A top lobbyist for an influential industry group pushing Congress for fewer restrictions said Wednesday, on the condition that his name not be disclosed in order to discuss a sensitive matter for the industry, that bank guilty pleas make the argument “without a doubt harder” for less regulation. The silver lining, he added, is that “at the same time, this may be the end of the big bank investigations.”
Wall Street banks and foreign affiliates of big global banks have been penalized tens of billions of dollars in recent years over mortgage lending, the foreclosure process, laundering drug proceeds, violating trading with the enemy prohibitions and most recently the currency-market manipulation.

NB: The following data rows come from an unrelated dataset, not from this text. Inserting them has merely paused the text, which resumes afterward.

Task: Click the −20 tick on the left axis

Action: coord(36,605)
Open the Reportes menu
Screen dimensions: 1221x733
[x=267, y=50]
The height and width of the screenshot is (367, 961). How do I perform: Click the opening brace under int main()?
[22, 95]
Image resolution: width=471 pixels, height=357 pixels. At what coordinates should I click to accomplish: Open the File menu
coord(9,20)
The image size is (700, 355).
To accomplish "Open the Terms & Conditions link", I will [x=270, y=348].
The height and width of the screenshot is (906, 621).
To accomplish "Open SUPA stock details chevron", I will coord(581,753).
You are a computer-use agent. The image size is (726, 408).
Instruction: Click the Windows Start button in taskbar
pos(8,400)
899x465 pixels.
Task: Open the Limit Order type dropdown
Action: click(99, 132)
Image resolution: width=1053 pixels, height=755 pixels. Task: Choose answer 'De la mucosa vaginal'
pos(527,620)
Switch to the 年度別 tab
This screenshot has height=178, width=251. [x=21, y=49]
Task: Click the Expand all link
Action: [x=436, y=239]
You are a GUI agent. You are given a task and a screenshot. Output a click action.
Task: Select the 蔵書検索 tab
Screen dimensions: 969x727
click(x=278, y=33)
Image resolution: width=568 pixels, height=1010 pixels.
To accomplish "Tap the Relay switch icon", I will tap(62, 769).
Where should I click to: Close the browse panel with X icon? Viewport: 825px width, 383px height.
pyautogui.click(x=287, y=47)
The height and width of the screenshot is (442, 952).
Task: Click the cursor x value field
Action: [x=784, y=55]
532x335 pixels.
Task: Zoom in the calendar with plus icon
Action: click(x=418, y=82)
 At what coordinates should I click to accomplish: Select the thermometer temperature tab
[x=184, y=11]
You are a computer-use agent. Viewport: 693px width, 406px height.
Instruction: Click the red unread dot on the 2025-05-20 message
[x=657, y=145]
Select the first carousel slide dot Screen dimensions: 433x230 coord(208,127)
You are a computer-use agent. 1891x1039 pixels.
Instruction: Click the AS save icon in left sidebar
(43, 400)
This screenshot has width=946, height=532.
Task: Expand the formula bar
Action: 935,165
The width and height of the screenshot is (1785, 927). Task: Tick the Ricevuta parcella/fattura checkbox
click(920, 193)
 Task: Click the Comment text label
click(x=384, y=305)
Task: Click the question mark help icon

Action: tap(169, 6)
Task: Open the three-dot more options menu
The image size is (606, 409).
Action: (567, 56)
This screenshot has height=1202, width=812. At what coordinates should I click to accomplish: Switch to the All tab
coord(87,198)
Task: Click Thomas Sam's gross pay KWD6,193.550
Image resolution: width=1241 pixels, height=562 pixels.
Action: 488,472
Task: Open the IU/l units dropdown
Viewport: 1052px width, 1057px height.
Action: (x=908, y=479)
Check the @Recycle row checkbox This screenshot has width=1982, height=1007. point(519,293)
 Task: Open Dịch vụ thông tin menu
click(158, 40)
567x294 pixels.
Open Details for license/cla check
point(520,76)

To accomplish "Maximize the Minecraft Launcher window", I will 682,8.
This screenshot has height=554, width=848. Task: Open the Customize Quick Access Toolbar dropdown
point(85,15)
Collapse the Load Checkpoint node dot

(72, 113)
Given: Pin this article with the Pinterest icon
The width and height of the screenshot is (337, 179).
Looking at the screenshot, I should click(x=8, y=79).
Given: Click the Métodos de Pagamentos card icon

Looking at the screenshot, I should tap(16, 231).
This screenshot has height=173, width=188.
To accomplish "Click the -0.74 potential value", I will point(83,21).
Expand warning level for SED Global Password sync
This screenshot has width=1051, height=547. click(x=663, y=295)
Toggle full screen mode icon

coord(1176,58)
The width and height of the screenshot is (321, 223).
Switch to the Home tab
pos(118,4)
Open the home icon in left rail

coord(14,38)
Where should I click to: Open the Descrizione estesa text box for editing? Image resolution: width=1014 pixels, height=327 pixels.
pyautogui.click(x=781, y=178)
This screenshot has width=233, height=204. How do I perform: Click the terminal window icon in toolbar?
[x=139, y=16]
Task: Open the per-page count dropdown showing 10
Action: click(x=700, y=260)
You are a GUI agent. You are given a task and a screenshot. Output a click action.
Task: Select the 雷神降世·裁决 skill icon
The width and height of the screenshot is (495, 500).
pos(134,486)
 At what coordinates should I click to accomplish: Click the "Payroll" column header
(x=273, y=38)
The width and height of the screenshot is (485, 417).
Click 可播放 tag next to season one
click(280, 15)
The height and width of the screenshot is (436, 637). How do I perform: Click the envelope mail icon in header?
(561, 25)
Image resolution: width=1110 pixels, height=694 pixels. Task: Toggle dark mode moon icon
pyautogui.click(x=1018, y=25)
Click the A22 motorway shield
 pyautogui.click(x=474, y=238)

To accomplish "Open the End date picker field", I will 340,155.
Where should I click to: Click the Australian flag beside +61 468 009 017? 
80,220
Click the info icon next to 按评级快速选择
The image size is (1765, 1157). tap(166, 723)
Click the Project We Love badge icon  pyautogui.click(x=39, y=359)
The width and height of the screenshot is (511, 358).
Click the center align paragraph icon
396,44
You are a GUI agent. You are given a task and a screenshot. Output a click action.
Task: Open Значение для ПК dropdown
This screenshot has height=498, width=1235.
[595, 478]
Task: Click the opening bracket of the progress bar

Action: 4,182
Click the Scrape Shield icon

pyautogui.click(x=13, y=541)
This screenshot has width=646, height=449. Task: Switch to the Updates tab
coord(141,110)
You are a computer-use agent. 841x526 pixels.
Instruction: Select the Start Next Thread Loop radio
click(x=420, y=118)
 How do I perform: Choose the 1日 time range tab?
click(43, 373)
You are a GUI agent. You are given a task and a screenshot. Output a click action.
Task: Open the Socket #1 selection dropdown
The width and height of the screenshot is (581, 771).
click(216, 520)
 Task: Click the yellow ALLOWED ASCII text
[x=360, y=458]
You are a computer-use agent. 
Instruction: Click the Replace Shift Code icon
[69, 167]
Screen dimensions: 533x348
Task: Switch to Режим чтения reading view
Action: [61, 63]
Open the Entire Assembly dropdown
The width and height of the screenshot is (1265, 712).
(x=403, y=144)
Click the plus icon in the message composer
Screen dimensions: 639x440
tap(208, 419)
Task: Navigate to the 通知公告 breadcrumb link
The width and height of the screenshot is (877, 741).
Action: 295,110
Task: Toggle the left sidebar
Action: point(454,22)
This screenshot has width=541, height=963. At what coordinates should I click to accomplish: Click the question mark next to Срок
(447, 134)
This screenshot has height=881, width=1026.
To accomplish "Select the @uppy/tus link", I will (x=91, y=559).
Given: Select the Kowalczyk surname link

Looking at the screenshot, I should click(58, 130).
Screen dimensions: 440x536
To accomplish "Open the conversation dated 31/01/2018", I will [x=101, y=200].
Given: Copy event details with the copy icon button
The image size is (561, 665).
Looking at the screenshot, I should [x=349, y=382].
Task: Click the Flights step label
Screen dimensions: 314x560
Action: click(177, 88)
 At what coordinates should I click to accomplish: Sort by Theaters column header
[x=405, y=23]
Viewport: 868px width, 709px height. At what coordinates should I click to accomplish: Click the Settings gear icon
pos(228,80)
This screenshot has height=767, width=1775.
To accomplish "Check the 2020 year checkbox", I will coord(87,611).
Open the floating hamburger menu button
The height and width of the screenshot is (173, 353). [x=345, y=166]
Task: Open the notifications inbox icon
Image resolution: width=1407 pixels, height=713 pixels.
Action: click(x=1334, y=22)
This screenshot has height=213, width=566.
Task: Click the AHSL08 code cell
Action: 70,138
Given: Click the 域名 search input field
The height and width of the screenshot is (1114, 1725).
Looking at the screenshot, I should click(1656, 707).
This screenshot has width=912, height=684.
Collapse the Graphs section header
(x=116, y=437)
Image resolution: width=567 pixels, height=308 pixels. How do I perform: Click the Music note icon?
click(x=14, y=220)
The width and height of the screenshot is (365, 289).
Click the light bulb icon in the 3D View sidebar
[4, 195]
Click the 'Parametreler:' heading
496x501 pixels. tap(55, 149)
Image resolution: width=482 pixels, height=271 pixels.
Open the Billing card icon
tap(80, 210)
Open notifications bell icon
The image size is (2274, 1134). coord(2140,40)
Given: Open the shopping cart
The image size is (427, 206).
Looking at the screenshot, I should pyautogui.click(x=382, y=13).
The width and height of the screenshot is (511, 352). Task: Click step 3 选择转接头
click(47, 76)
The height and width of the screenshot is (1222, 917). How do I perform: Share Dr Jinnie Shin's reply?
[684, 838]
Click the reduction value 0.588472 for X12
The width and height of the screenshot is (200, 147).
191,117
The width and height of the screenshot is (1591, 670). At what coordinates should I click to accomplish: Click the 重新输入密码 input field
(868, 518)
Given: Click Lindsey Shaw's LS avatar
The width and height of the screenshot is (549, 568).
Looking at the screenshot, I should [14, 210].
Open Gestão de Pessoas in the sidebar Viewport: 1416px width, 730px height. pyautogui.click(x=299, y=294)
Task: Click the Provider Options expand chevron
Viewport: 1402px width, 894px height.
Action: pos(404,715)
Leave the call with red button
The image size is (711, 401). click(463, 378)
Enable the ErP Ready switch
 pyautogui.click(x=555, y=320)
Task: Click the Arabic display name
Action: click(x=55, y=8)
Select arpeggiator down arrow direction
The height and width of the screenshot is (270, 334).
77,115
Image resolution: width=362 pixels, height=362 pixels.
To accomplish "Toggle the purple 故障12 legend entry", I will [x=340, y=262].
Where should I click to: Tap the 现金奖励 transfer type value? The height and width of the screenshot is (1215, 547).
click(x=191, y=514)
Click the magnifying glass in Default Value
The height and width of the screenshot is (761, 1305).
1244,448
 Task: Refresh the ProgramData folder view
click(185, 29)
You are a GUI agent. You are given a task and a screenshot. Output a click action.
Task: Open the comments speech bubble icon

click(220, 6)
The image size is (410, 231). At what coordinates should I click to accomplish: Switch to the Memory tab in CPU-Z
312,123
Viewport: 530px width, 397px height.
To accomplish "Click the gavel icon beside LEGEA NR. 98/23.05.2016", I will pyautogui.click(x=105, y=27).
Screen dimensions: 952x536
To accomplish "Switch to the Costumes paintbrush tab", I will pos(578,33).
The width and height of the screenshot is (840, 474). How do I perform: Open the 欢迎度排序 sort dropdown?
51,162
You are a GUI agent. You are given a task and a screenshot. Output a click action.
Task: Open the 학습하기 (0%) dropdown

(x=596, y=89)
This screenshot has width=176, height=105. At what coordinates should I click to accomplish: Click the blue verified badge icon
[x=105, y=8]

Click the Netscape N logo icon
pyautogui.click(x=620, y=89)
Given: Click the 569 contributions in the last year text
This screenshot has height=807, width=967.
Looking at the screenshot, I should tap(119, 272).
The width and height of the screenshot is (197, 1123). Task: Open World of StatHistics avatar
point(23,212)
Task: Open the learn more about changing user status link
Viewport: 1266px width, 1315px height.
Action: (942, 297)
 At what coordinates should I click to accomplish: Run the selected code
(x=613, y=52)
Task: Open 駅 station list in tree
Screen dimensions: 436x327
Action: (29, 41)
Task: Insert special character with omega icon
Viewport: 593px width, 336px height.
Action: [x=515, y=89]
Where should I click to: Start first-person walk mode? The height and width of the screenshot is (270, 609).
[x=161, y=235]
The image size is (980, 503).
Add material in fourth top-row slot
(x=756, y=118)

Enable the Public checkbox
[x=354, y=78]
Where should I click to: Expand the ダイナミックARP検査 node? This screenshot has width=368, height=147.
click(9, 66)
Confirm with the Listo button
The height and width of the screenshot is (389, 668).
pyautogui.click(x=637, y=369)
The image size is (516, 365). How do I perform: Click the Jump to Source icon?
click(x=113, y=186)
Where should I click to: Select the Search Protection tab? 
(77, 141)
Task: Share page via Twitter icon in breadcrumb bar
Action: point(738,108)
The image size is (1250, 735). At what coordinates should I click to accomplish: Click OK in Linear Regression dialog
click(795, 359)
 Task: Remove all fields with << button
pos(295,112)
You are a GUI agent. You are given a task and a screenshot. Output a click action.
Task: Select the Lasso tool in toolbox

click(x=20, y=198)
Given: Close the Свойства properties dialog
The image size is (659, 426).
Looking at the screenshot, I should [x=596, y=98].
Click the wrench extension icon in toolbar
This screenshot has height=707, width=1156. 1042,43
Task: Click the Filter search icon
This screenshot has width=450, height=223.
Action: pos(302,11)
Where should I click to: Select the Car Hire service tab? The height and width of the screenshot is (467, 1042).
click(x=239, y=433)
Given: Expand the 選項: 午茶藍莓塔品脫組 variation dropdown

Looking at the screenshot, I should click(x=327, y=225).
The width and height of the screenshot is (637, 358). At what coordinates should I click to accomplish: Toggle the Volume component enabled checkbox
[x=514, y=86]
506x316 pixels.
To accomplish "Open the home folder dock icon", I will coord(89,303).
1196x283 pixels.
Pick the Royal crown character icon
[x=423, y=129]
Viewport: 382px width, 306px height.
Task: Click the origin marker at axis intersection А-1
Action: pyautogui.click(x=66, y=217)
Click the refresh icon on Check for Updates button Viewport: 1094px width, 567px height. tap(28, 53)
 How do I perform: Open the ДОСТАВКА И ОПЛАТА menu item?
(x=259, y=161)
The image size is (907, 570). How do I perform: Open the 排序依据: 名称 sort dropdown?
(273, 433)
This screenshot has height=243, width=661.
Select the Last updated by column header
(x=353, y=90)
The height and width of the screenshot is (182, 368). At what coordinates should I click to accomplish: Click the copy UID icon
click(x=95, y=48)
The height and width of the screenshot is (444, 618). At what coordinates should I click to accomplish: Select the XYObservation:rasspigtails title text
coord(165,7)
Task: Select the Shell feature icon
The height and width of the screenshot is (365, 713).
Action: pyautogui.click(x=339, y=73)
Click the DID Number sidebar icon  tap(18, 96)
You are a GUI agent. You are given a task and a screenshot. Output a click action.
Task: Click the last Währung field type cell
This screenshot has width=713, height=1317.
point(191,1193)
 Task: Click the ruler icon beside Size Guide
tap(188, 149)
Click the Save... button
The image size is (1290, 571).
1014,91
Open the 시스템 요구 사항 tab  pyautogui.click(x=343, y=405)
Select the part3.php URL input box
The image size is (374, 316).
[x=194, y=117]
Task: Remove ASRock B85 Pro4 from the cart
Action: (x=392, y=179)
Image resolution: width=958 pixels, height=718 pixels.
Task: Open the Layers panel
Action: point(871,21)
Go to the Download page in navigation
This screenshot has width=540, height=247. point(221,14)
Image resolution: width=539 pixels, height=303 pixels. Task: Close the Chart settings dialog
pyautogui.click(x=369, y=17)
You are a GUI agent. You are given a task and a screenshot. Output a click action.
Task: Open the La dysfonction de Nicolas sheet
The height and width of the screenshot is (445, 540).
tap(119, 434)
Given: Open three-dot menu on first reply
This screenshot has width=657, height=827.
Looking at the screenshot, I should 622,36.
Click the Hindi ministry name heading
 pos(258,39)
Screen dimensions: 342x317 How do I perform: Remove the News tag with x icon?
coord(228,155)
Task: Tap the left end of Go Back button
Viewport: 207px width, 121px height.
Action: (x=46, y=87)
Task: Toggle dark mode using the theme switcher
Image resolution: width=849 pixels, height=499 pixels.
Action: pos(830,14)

“The notion that somehow 2008 was an aberration and these folks can be trusted at the scale they are to do business in the way they want . . . is just outrageous,” said Damon Silvers, policy director for the AFL-CIO.
The union opposes legislation to ease banking regulations and favors breaking up the largest banks, whose failure could threaten the broader financial markets. They’re sometimes called the too-big-to-fail banks, and Wednesday’s Justice Department settlement renewed complaints about their size.
“The only effective way of dealing with these enormous financial institutions is to break them up. Today’s news is just another example of why these too-big-to-fail banks are too big to exist,” said Sen. Bernie Sanders, a Vermont independent who recently declared for the Democratic presidential nomination.
Citicorp, JPMorgan Chase, Barclays PLC, and Royal Bank of Scotland PLC pleaded guilty to a single count of conspiring to manipulate the price of U.S. dollars and euros traded in the foreign exchange spot markets; they collectively will pay a corresponding $2.5 billion in fines.
UBS AG acknowledged manipulation of the benchmark lending rate called LIBOR, or the London Interbank Offered Rate, and will pay a $203 million fine. In December 2012, it admitted that it had engaged in a criminal scheme to manipulate LIBOR and other benchmark interest rates, paid a $500 million criminal penalty and entered into the non-prosecution agreement, which required the bank to commit no additional criminal conduct.
“Unfortunately,” Assistant Attorney General Leslie Caldwell said, “UBS did not sufficiently mend its ways.”
The Commodity Futures Trading Commission said Wednesday that it also had hit Barclays with two additional civil penalties, totaling $515 million.
Separately, the Federal Reserve announced $1.8 billion in fines against the five banks and a sixth, Bank of America Corp., for unsafe and unsound practices in foreign-exchange markets.
“Bank of America failed to detect and address conduct by traders who discussed the possibility of entering into similar agreements to manipulate prices,” the Fed said in a statement, suggesting that the Charlotte, N.C.-based bank wanted in on the scam.
When settlements conclude with U.S. state regulators and those in the United Kingdom, the final tally is expect to inch toward $6 billion.
Wednesday’s action against parent companies built on $4.3 billion in fines announced last November against the trading arms of the big banks for the market manipulation.
The Justice Department said that euro-dollar traders at Citicorp, JPMorgan, Barclays and RBS formed what they self-described as “The Cartel.” They used an exclusive electronic chat room and coded language to manipulate benchmark exchange rates.
Those rates are set through two major daily “fixes” in Europe and London. Third parties collect trading data at these times to calculate and publish a daily “fix rate,” which in turn is used to price orders for many large customers.